__How to complete this task__: Locate, in the data below, the line that contains "How do I perform: Click the XAUUSD" and the line that contains "Click the back arrow icon beside Try another"; reproduce exactly those two lines and every line between them, nothing more.

[Stored data]

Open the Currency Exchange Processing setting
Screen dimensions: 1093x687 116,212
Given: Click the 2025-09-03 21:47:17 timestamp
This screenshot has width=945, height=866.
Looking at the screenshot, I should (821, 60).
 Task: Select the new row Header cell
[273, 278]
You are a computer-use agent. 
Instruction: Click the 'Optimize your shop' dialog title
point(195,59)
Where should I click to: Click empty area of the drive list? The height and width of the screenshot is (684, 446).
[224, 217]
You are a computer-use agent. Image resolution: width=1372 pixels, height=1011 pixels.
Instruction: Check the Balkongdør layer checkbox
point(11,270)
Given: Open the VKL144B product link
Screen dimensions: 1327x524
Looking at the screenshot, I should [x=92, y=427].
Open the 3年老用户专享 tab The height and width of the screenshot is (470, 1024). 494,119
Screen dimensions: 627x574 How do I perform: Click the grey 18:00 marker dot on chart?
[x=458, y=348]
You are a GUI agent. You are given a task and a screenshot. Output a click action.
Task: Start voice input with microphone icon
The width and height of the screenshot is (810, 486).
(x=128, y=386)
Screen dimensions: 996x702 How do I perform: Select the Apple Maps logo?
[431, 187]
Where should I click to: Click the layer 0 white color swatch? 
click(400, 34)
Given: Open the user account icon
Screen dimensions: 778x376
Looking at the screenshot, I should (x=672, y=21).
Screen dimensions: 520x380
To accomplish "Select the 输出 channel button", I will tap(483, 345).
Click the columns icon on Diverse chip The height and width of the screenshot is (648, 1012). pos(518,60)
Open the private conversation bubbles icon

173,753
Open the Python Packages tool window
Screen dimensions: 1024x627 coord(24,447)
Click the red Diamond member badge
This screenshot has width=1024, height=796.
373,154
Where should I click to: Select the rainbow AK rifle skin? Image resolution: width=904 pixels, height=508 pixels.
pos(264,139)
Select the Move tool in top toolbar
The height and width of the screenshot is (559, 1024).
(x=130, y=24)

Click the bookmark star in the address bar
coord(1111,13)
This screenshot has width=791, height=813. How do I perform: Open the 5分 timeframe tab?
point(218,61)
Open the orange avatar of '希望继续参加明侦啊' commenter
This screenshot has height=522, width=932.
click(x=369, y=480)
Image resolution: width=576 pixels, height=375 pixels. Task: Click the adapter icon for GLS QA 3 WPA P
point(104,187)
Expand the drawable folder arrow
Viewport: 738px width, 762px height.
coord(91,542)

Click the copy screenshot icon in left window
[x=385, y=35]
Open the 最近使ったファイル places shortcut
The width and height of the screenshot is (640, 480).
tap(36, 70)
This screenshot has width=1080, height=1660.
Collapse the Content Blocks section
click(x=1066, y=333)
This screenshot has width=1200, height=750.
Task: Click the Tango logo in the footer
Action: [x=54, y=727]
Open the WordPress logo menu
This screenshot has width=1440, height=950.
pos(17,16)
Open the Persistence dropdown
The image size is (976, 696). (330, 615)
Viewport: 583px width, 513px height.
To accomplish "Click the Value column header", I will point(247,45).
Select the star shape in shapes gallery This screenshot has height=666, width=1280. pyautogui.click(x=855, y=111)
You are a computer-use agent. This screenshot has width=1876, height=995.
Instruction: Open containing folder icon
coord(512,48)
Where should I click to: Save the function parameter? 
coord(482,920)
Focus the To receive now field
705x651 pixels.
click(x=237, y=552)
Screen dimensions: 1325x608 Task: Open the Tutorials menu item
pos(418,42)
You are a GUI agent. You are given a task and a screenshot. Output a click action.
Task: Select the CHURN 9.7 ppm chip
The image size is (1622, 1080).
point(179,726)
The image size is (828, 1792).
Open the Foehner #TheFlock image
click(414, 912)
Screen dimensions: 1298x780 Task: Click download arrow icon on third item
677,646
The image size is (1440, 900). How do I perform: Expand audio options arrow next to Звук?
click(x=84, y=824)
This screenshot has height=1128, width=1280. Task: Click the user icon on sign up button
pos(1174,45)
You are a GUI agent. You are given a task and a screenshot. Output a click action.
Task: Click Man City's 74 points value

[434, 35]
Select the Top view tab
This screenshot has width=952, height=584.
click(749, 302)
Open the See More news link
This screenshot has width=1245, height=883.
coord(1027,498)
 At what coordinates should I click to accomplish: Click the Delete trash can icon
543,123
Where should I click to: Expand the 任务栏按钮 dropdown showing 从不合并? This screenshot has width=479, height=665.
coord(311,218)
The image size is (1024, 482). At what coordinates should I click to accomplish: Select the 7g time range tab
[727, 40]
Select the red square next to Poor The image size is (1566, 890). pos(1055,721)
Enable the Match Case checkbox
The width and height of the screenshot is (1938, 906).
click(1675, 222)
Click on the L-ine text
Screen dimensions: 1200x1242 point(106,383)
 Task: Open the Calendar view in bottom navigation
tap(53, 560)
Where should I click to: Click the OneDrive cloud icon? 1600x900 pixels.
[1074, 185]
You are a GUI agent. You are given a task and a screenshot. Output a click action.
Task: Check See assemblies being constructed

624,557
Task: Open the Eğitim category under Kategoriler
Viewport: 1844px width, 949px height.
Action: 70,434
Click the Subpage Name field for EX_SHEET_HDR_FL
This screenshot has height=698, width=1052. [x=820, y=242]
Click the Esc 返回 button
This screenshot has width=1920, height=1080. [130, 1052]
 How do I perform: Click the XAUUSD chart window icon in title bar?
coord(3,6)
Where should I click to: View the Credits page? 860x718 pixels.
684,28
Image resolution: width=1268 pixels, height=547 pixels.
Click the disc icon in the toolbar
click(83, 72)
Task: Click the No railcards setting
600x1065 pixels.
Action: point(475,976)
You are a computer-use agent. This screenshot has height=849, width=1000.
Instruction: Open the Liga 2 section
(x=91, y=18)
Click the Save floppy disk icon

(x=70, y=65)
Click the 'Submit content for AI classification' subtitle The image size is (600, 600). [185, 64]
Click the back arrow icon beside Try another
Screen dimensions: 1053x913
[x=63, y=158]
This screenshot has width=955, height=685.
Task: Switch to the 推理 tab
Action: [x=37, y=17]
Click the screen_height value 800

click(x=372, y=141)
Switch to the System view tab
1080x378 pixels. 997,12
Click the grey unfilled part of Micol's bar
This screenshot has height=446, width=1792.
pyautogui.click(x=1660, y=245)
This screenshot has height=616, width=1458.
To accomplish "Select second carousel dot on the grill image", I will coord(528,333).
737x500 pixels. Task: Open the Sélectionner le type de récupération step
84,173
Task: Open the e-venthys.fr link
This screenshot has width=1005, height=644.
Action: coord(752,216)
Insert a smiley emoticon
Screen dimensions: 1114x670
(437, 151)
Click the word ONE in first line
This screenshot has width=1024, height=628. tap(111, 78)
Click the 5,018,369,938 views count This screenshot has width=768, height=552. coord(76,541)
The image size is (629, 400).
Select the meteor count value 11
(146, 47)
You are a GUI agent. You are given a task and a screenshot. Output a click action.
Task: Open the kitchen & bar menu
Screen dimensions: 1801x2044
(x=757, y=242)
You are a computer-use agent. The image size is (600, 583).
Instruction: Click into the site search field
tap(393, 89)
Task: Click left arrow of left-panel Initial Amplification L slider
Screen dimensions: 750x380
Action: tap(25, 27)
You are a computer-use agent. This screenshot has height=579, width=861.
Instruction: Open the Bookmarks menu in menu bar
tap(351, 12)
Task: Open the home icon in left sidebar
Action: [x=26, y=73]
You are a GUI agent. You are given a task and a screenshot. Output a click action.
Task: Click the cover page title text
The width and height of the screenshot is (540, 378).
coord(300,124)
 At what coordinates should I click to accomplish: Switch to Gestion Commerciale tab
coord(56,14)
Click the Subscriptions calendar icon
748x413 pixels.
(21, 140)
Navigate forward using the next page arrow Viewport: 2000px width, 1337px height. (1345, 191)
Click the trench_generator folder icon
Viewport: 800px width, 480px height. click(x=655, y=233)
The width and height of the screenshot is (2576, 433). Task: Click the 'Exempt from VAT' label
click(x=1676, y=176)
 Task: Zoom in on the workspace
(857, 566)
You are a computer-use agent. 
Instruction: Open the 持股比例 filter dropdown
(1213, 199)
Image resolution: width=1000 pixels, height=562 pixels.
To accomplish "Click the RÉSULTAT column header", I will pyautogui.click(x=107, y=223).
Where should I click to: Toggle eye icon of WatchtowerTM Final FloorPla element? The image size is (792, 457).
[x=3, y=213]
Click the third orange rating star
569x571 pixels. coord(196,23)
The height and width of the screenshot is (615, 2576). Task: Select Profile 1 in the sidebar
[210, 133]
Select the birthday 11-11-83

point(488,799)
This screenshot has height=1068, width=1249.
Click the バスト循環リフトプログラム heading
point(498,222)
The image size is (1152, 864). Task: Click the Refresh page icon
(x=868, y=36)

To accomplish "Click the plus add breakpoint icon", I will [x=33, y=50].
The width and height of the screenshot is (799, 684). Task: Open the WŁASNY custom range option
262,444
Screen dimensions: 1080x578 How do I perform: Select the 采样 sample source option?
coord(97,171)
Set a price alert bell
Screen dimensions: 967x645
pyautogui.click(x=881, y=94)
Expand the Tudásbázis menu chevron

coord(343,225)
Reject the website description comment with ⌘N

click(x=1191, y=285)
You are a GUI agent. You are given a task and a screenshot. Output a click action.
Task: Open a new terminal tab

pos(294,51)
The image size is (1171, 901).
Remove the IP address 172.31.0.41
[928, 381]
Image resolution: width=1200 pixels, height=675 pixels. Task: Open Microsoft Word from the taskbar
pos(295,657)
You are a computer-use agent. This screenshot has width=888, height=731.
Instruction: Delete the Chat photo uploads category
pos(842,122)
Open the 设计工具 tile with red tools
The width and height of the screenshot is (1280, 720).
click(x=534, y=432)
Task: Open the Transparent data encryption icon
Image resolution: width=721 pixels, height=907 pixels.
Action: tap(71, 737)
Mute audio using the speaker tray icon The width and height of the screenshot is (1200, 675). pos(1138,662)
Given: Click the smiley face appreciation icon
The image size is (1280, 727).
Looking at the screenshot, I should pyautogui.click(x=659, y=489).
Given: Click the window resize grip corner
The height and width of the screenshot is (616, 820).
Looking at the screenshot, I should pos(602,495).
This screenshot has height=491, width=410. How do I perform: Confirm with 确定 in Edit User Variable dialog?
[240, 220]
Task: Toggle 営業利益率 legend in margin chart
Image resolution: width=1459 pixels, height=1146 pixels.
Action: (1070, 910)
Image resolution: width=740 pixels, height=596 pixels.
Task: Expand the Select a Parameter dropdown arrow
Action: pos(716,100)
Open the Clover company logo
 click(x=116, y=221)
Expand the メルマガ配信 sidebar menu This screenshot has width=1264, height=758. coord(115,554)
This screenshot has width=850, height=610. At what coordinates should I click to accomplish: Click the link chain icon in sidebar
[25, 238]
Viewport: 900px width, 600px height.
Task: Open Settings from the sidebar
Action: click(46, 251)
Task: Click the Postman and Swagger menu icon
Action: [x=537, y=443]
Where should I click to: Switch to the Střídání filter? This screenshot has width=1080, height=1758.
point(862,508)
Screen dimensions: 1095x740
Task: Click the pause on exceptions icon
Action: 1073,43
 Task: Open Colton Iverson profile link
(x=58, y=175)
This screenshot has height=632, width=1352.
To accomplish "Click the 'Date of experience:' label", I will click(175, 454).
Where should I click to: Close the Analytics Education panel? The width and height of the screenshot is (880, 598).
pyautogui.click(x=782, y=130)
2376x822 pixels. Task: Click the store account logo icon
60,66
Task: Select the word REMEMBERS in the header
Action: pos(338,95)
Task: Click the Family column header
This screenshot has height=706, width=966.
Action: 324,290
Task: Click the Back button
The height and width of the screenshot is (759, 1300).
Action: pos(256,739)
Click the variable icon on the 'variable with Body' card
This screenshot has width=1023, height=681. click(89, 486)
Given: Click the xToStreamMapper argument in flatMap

__Reply to the exercise__:
 How do I perform: Click the XAUUSD chart window icon in title bar?
coord(3,6)
Where should I click to: View the Credits page? 860x718 pixels.
684,28
Image resolution: width=1268 pixels, height=547 pixels.
Click the disc icon in the toolbar
click(83, 72)
Task: Click the No railcards setting
600x1065 pixels.
Action: point(475,976)
You are a computer-use agent. This screenshot has height=849, width=1000.
Instruction: Open the Liga 2 section
(x=91, y=18)
Click the Save floppy disk icon

(x=70, y=65)
Click the 'Submit content for AI classification' subtitle The image size is (600, 600). [185, 64]
Click the back arrow icon beside Try another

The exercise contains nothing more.